La seconda questione è invece estremamente pratica. Trovare i 50 miliardi mancanti da donatori esterni all’eurozona non sarà così facile. Gli Stati Uniti, come noto, non ci stanno. Oggi, il ministro delle finanze di Berlino Wolfgang Schaeuble ha chiarito il concetto precisando, in un’intervista concessa a una radio tedesca, che “non c’è alcuna possibilità” che il Congresso dia il via libera a una simile operazione da parte della Casa Bianca. Chiamare in causa i grandi mercati emergenti è teoricamente possibile, ma il problema è che questi ultimi vorranno certamente qualcosa in cambio (magari qualche legittima concessione al Wto), con il rischio di aprire le porte a negoziati lunghi per non dire logoranti. Restano la Scandinavia e l’Europa dell’Est (o per meglio dire parte di essa) per le quali, comunque, lo sforzo resta notevole.

I guai dell’Europa, nel frattempo, si evidenziano in modo chiaro nella spirale di una crisi creditizia che, dopo aver martellato senza tregua sul fronte del debito sovrano, coinvolge ora l’intero sistema bancario.
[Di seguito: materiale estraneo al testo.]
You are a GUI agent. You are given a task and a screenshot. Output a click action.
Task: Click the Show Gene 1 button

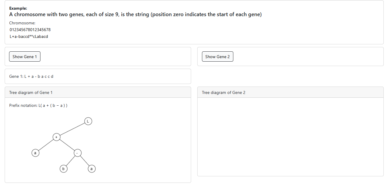tap(25, 57)
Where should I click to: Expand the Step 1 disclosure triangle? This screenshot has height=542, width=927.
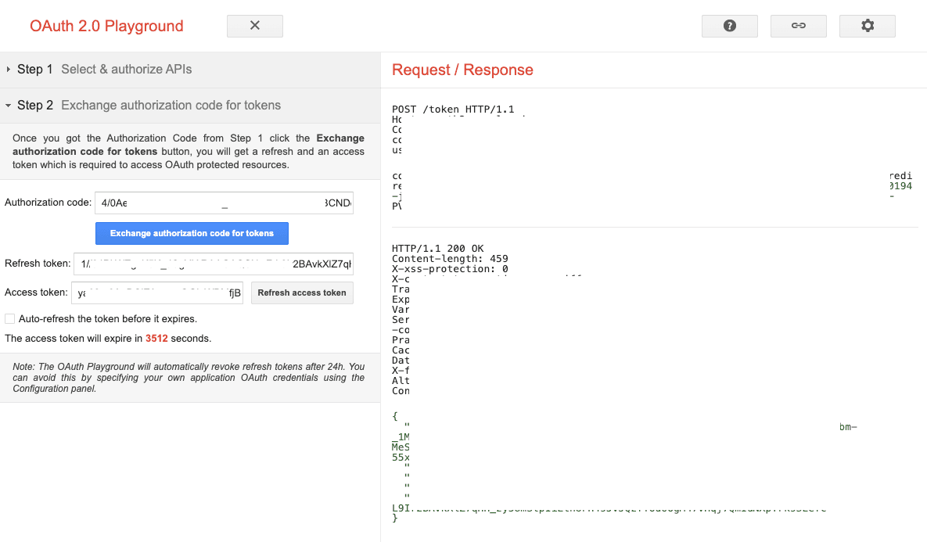coord(9,70)
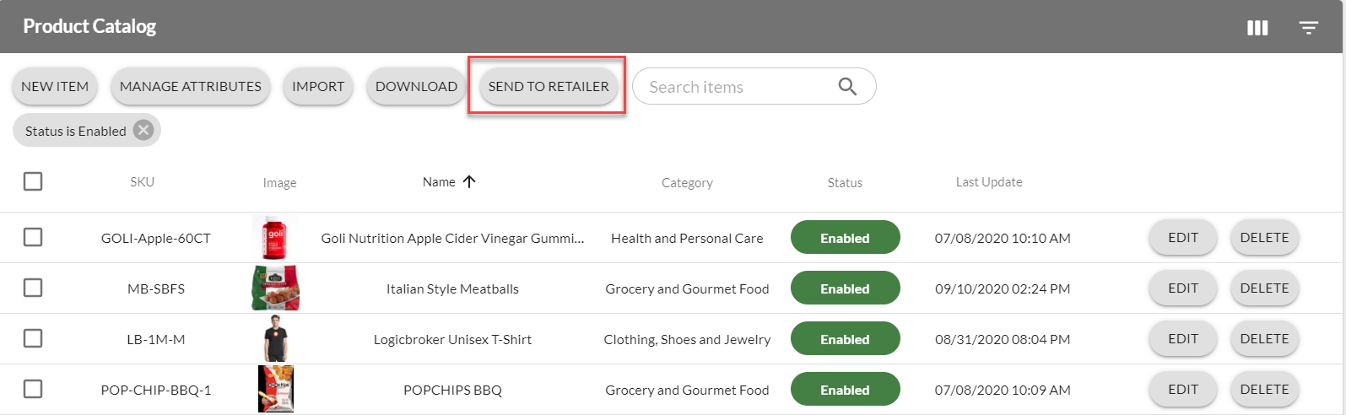Open the POPCHIPS BBQ product image
Image resolution: width=1346 pixels, height=415 pixels.
pos(275,390)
I depositi mantenuti dagli istituti privati presso la Bce sono prossimi al record storico post Lehman, evidenziando così una sfiducia permanente sul breve periodo. Le banche, in altre parole, preferiscono tenere il denaro fermo nelle casse di Eurotower accontentandosi di rendimenti trascurabili piuttosto che rimetterlo in circolo nel sistema. Un fenomeno che è causa ed effetto allo stesso tempo del vento recessivo che spira sempre più minacciosamente in Europa.
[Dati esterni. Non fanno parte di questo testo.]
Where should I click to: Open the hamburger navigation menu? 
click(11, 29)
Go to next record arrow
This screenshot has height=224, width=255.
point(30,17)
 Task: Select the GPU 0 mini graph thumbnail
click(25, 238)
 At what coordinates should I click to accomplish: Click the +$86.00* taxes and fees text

Che la paura sia evidente, di fatto, lo ammette ormai anche Mario Draghi, uno che alla diplomazia non rinuncia mai ma che pure, al tempo stesso, non riesce più a nascondere la profonda inquietudine che lo tormenta. Emblematica, in tal senso, l’intervista concessa ieri al Financial Times nella quale il presidente della Bce ha parlato anche del possibile collasso di Eurolandia. Certo, l’ex numero uno di Bankitalia ha parlato per ipotesi, limitandosi ad evidenziare i costi micidiali che un simile evento produrrebbe e ribadendo l’impegno della banca centrale europea per prevenire questo scenario, ma la sua analisi rappresenta comunque una novità sostanziale nella storia della Bce. Jean-Claude Trichet, il suo predecessore, aveva sempre definito questo scenario “assurdo”, rifiutandosi categoricamente di prenderlo anche solo teoricamente in esame. Il fatto che il presidente della principale istituzione finanziaria europea discuta ora apertamente dei costi (inflazione in primis)di un simile evento distruttivo spiega di per sé molto circa il clima attuale che caratterizza l’Unione europea.
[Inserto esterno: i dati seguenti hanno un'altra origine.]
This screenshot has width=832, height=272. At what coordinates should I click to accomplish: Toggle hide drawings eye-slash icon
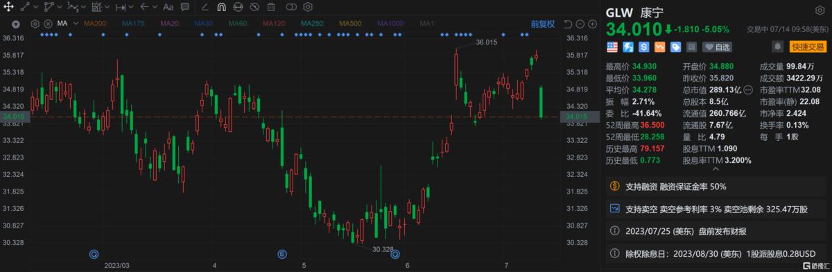tap(254, 8)
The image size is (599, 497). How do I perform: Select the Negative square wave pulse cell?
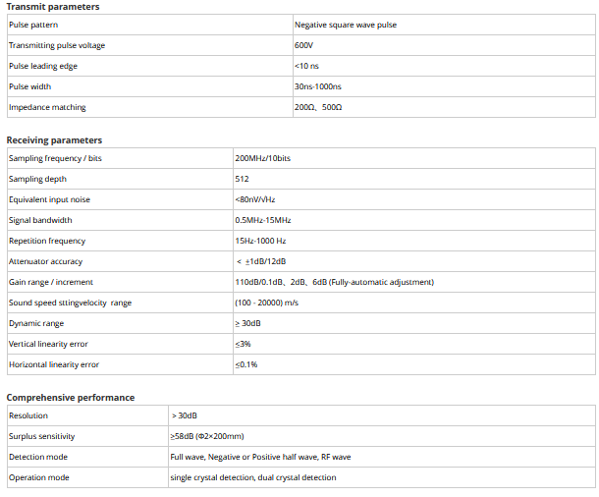[x=346, y=25]
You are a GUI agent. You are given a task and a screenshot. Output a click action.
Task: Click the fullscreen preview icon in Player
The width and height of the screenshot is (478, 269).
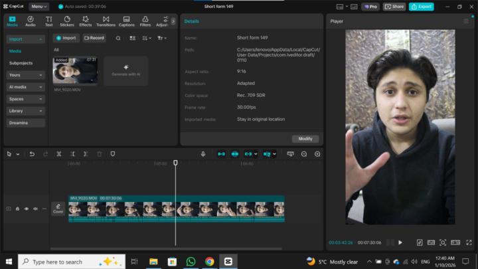(469, 242)
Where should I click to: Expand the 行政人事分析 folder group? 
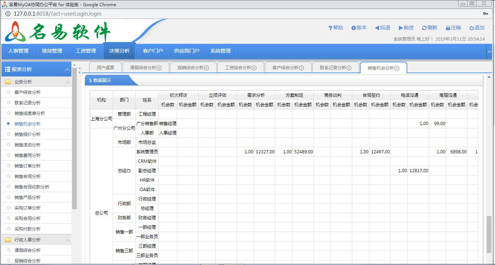point(67,240)
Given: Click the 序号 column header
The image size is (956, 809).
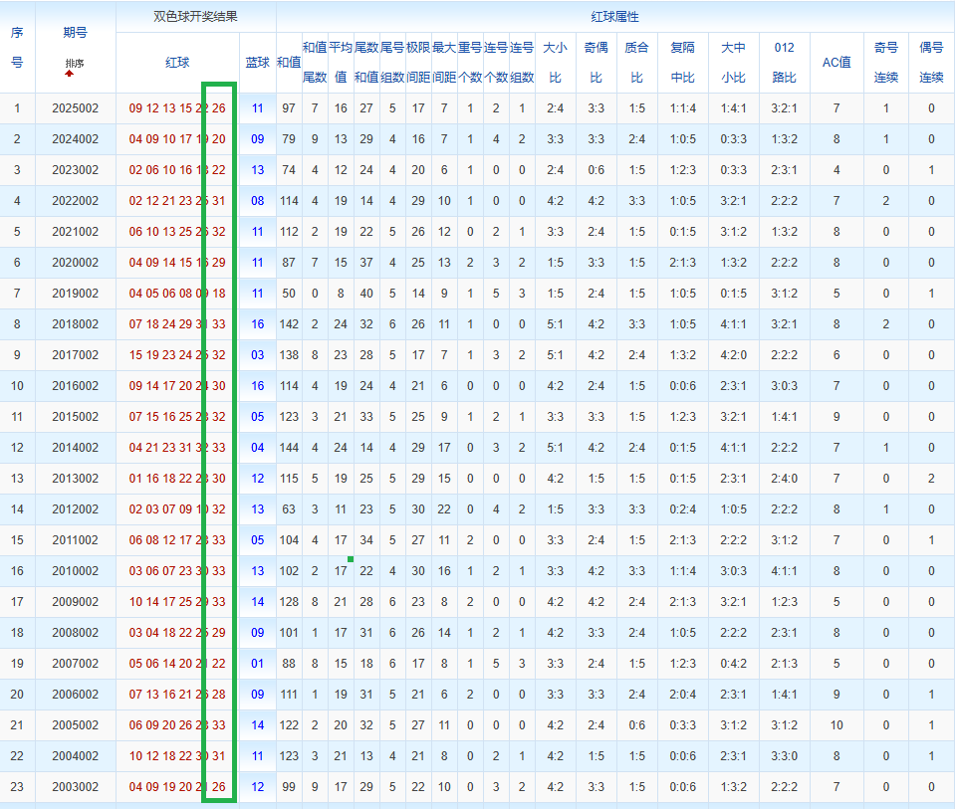Looking at the screenshot, I should click(17, 48).
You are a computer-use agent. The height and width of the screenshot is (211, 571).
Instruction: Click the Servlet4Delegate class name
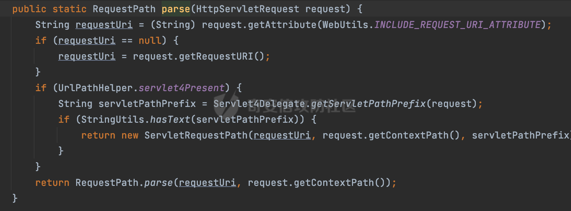pos(259,104)
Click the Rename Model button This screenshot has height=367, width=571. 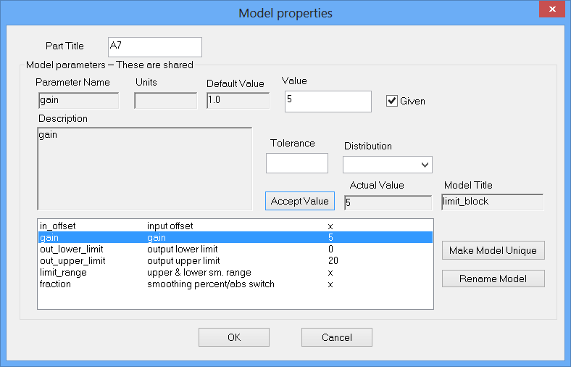click(493, 279)
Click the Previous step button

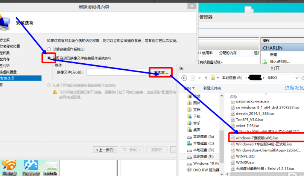point(105,150)
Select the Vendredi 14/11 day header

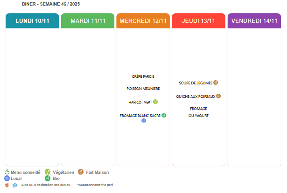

Ad accrescere l’incertezza sul futuro dell’euro, inoltre, ci ha pensato venerdì scorso l’agenzia di rating Fitch che ha messo sotto osservazione Italia, Spagna, Belgio, Slovenia, Cipro e Irlanda ipotizzando un declassamento del giudizio sovrano nel prossimo futuro così come per la Francia, cui la stessa agenzia ha abbassato l’outlook a “negativo”. A spaventare l’Europa c’è soprattutto il rischio di un taglio della tripla A francese, un’ipotesi che circola ormai da tempo e che i è trasformata in una sempre più incombente spada di Damocle sulla testa della seconda economia dell’Eurozona. Qualcuno, si mormora, pronostica che il fatidico annuncio arriverà già questo venerdì. Giusto in tempo per augurare buon Natale ai francesi alla chiusura delle contrattazioni.